Before changing a single line, you need to understand what the codebase does, how it's structured, and where the hidden dependencies live. AI is exceptionally good at this — it can read thousands of lines and produce explanations, summaries, and dependency maps faster than any human.

The Codebase Overview

You

I'm about to start migrating a legacy codebase. Before I change anything, I need to understand it. Here's the project structure:

[paste output of find src -type f -name '*.js' | head -60]

Give me a high-level architecture overview: what are the major modules, how do they relate, and what does each directory appear to be responsible for?

This first prompt gives you a map. Not a detailed one — just enough to know which neighborhoods exist before you start walking the streets.

Module-Level Documentation

For each major module, paste the source and ask AI to explain it:

You

Here's src/services/billing.js. This is a legacy file with no documentation.

[paste entire file]

Explain: what does this module do, what are its public functions, what external services does it call, and what are the non-obvious side effects?

The "non-obvious side effects" part is critical. Legacy code is full of functions that quietly write to a database, send an email, update global state, or modify an argument in place. AI will often catch these because it reads every line — something humans tend not to do when scanning unfamiliar code.

Dependency Mapping

You

Here are all the import/require statements in the project:

[paste output of grep -rn "require\|import" src/ --include="*.js"]
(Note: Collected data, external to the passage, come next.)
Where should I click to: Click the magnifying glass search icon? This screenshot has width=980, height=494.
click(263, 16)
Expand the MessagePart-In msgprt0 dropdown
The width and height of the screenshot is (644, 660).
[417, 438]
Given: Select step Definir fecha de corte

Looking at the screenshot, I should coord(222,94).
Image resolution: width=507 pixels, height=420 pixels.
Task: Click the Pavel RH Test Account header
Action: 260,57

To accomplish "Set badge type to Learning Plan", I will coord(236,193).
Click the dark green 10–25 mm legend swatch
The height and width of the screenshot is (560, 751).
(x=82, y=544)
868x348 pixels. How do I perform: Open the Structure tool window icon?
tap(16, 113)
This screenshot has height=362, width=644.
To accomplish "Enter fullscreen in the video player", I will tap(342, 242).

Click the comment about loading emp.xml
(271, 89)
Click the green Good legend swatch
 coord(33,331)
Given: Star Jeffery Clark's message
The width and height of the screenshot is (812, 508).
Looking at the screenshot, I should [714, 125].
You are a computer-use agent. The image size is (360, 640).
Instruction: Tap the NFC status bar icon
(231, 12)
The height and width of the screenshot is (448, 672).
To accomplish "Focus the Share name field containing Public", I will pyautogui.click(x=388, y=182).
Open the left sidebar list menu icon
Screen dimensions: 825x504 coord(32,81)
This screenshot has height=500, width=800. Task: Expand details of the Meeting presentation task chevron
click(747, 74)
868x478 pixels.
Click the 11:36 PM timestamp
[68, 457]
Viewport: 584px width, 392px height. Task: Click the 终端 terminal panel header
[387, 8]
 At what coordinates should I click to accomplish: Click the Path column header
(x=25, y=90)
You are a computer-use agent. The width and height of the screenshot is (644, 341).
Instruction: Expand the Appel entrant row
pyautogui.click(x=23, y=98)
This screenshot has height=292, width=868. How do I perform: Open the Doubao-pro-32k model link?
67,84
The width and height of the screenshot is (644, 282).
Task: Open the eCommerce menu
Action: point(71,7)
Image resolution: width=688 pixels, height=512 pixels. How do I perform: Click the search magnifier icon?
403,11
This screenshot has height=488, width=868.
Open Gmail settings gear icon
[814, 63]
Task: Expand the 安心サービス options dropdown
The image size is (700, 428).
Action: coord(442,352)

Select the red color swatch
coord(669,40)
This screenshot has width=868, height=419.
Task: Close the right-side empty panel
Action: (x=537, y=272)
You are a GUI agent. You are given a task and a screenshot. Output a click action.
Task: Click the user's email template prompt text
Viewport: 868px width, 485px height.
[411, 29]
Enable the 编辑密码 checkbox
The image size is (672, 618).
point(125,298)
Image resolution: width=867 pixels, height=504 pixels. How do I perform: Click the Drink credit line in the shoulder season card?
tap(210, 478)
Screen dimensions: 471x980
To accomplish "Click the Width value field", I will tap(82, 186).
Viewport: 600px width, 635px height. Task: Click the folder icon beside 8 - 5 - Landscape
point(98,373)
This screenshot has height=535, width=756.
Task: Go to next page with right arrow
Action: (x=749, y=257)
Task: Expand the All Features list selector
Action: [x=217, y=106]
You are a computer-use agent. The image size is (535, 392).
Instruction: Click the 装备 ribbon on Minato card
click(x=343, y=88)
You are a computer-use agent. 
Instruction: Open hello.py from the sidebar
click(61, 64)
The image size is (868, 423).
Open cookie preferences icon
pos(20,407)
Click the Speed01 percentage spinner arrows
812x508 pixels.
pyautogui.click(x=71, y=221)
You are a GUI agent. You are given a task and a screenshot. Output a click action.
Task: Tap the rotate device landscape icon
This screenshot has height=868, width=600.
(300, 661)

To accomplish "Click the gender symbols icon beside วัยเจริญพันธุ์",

Create a dependency map: which modules depend on which other modules? Identify any circular dependencies. Which modules are most depended-on (changing them would affect the most other files)?

The most-depended-on modules are the ones you migrate last, not first. Start with leaf modules — the ones that nothing else depends on. Migrate them, verify they work, then move inward toward the core.

Identifying Risk Areas

You

Here's the billing service module. I need to migrate this codebase. Before I start, identify:

1. Code that directly accesses the database (SQL queries, ORM calls)
2. Code that calls external APIs or services
3. Code that uses global mutable state
4. Code that uses framework-specific features that won't exist after migration
5. Code that has implicit dependencies (relying on execution order, global variables, monkey-patching)

This prompt produces your risk register. Every item on this list needs a test before migration and careful attention during migration. These are the places where things will break.

Pro Tip: Save the Comprehension Output

Save every explanation, dependency map, and risk assessment in a docs/migration/ folder. This documentation serves three purposes: it helps you during the migration, it helps the next developer understand the codebase, and it gives AI context in future sessions so you don't re-explain the project from scratch.

Phase 2: Test Scaffolding

This is the phase most developers want to skip. Don't. Tests written before migration are the only reliable way to know whether your changes preserved the existing behavior. Without them, you're guessing.

The good news: AI is extremely effective at generating tests for existing code, even code that wasn't designed to be testable.

Characterization Tests

Characterization tests capture what the code actually does — not what it's supposed to do, not what the spec says, but what the running software produces for a given input. These tests aren't assertions about correctness; they're assertions about current behavior.

You

Here's src/services/billing.js:

[paste full file]

Write characterization tests that capture the current behavior of every public function. These tests aren't about what the code should do — they're about what it actually does.

For each function: test with typical inputs, boundary values, and null/undefined. Mock all external dependencies (database, APIs). Use the existing behavior as the expected result, even if it looks wrong.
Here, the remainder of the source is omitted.